There’s nothing I love more than fresh, Swedish chanterelles in August. Lately I have been trying to live a bit healthier, but last Wednesday I got a sudden craving for chanterelles and pasta – which are both some my favorite things to eat separately, but together they are MAGIC. Of course, I only save the “unhealthy” meals for the weekends, so I was really looking forward to Saturday all week. Once Saturday came, I found some chanterelles on offer in one of the local stores and was over the moon. Finally, I would get my beloved chanterelle pasta again. The best thing about this is that it’s so easy to make vegan. Normally, chanterelle’s should be stir fried in lots of butter, but nobody will know the difference if you use margarine instead (just make sure it’s salted – and don’t try to save on the calories here!).
For 2 people:
250 g chanterelle mushrooms
30 g milk-free margarine
1 onion (preferably shallot)
1-2 cloves of garlic
250 ml soy cream
salt & pepper
Your favorite pasta
- Boil the pasta until it’s al-dente. If you want a vegan option, make sure the pasta doesn’t contain eggs.
- Melt the margarine on medium heat and chop the onion and garlic.
- Add the onion and garlic and cook until slightly golden.
- Add the chanterelle mushrooms and cook for a while, until all the fluid had evaporated
- Stir in the soy cream, add salt, pepper and parsley. Let it simmer.
- Add your pasta and mix it all together in the pan.

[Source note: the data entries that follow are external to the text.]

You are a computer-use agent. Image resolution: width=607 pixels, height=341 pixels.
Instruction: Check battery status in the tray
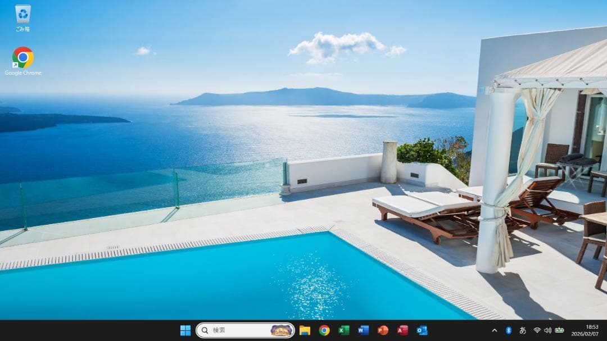559,331
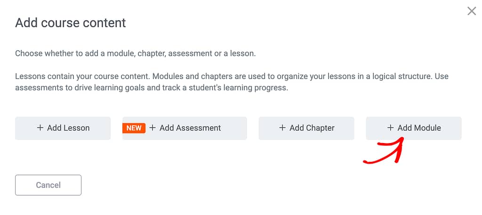
Task: Click the "Add Lesson" label text
Action: [x=68, y=128]
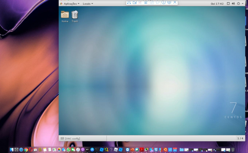Click the X icon in VNC toolbar
Screen dimensions: 248x153
tap(175, 2)
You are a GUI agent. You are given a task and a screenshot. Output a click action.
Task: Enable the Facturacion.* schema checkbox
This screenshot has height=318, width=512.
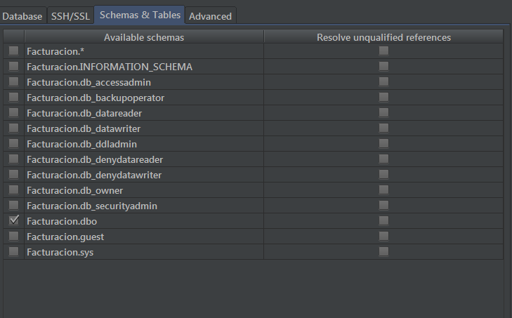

It’s a simple as that – and so easy to make vegan, no one will even know. It would go perfectly together with a cold, white wine but we decided to open up a really good bottle of red that Jacob got for his graduation. We took the food and the wine down to our backyard and ate there, as summer had suddenly decided to make a comeback for a few days in Denmark. So if you’re a pasta fanatic and want to try a really creamy and delicious pasta, that also happens to be vegan, try this! I promise you won’t regret it.